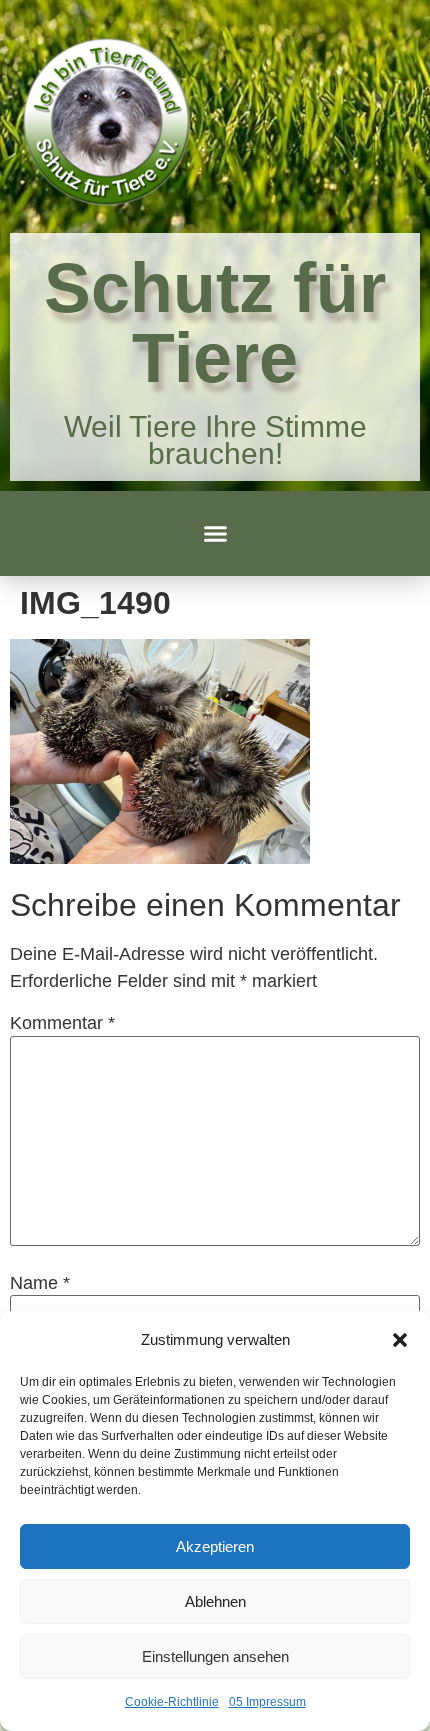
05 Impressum (267, 1702)
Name (40, 1283)
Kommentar (62, 1023)
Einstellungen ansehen (215, 1656)
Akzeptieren (215, 1546)
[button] (400, 1340)
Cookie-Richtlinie (172, 1702)
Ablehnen (215, 1601)
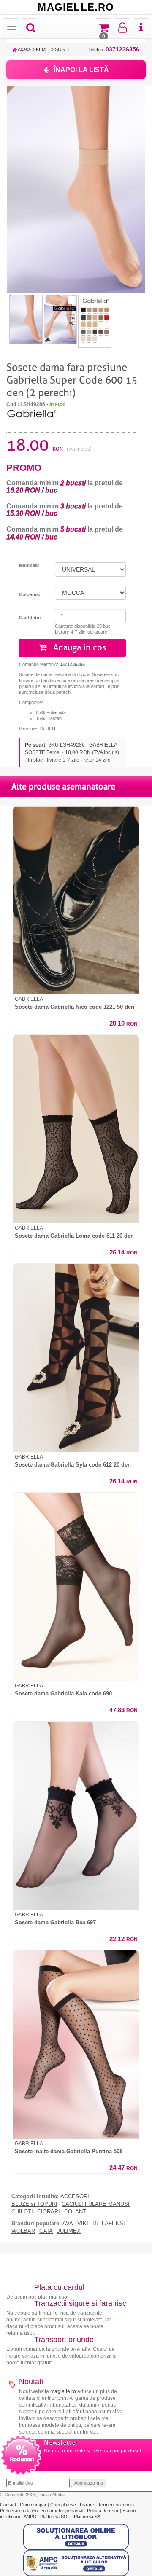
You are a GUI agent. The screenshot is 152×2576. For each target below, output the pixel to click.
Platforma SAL (88, 2516)
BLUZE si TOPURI (34, 2204)
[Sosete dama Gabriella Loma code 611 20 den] (76, 1129)
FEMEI (43, 49)
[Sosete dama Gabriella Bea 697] (76, 1816)
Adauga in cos (78, 647)
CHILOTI (22, 2212)
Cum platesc (63, 2504)
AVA (67, 2224)
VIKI (82, 2224)
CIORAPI (48, 2212)
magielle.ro (63, 2391)
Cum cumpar (34, 2504)
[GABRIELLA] (31, 412)
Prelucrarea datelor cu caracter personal (42, 2510)
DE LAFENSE (109, 2224)
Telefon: (113, 49)
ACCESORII (75, 2197)
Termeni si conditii (117, 2504)
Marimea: (29, 565)
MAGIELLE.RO (76, 7)
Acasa (24, 49)
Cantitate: (30, 617)
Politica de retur (103, 2510)
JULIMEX (69, 2231)
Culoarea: (30, 594)
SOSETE (64, 49)
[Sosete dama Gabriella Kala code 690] (76, 1587)
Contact (8, 2504)
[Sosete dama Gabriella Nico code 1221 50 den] (76, 900)
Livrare (87, 2504)
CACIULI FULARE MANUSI (96, 2204)
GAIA (46, 2231)
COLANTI (76, 2212)
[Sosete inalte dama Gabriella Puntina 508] (76, 2044)
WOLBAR (23, 2231)
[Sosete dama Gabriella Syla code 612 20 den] (76, 1358)
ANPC (30, 2516)
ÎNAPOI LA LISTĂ (81, 69)
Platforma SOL (55, 2516)
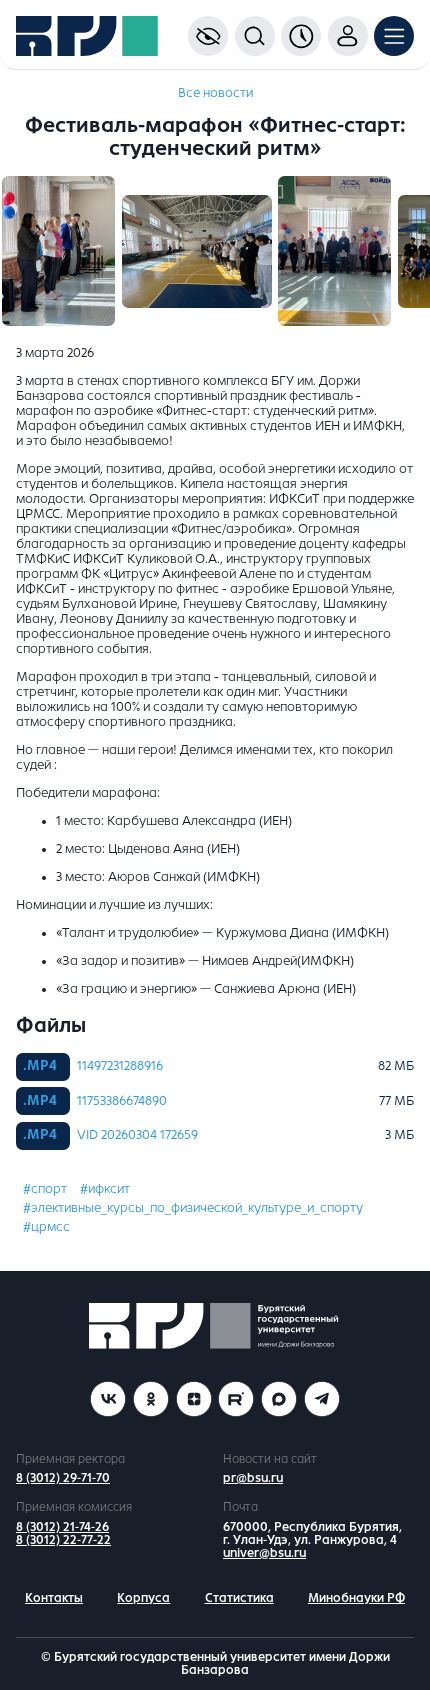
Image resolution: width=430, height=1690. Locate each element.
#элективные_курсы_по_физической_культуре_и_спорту (193, 1208)
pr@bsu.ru (253, 1478)
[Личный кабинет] (348, 36)
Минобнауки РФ (356, 1598)
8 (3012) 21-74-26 (62, 1527)
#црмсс (46, 1227)
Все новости (215, 93)
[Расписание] (301, 36)
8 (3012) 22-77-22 (63, 1540)
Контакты (54, 1598)
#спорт (45, 1189)
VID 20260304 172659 (137, 1135)
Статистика (239, 1598)
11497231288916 (120, 1066)
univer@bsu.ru (264, 1553)
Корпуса (143, 1598)
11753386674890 (122, 1101)
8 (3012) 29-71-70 (63, 1478)
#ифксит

TO DO —
Without the pictures, set down every entry exactly.

WRITTEN ANSWER —
05 Impressum (267, 1702)
Name (40, 1283)
Kommentar (62, 1023)
Einstellungen ansehen (215, 1656)
Akzeptieren (215, 1546)
[button] (400, 1340)
Cookie-Richtlinie (172, 1702)
Ablehnen (215, 1601)
You are a GUI agent. The screenshot is 152×2576. For each target below, output the pixel to click.
Platforma SAL (88, 2516)
BLUZE si TOPURI (34, 2204)
[Sosete dama Gabriella Loma code 611 20 den] (76, 1129)
FEMEI (43, 49)
[Sosete dama Gabriella Bea 697] (76, 1816)
Adauga in cos (78, 647)
CHILOTI (22, 2212)
Cum platesc (63, 2504)
AVA (67, 2224)
VIKI (82, 2224)
CIORAPI (48, 2212)
magielle.ro (63, 2391)
Cum cumpar (34, 2504)
[GABRIELLA] (31, 412)
Prelucrarea datelor cu caracter personal (42, 2510)
DE LAFENSE (109, 2224)
Telefon: (113, 49)
ACCESORII (75, 2197)
Termeni si conditii (117, 2504)
Marimea: (29, 565)
MAGIELLE.RO (76, 7)
Acasa (24, 49)
Cantitate: (30, 617)
Politica de retur (103, 2510)
JULIMEX (69, 2231)
Culoarea: (30, 594)
SOSETE (64, 49)
[Sosete dama Gabriella Kala code 690] (76, 1587)
Contact (8, 2504)
[Sosete dama Gabriella Nico code 1221 50 den] (76, 900)
Livrare (87, 2504)
CACIULI FULARE MANUSI (96, 2204)
GAIA (46, 2231)
COLANTI (76, 2212)
[Sosete inalte dama Gabriella Puntina 508] (76, 2044)
WOLBAR (23, 2231)
[Sosete dama Gabriella Syla code 612 20 den] (76, 1358)
ANPC (30, 2516)
ÎNAPOI LA LISTĂ (81, 69)
Platforma SOL (55, 2516)
Image resolution: width=430, height=1690. Locate each element.
#элективные_курсы_по_физической_культуре_и_спорту (193, 1208)
pr@bsu.ru (253, 1478)
[Личный кабинет] (348, 36)
Минобнауки РФ (356, 1598)
8 (3012) 21-74-26 (62, 1527)
#црмсс (46, 1227)
Все новости (215, 93)
[Расписание] (301, 36)
8 (3012) 22-77-22 (63, 1540)
Контакты (54, 1598)
#спорт (45, 1189)
VID 20260304 172659 (137, 1135)
Статистика (239, 1598)
11497231288916 (120, 1066)
univer@bsu.ru (264, 1553)
Корпуса (143, 1598)
11753386674890 (122, 1101)
8 (3012) 29-71-70 (63, 1478)
#ифксит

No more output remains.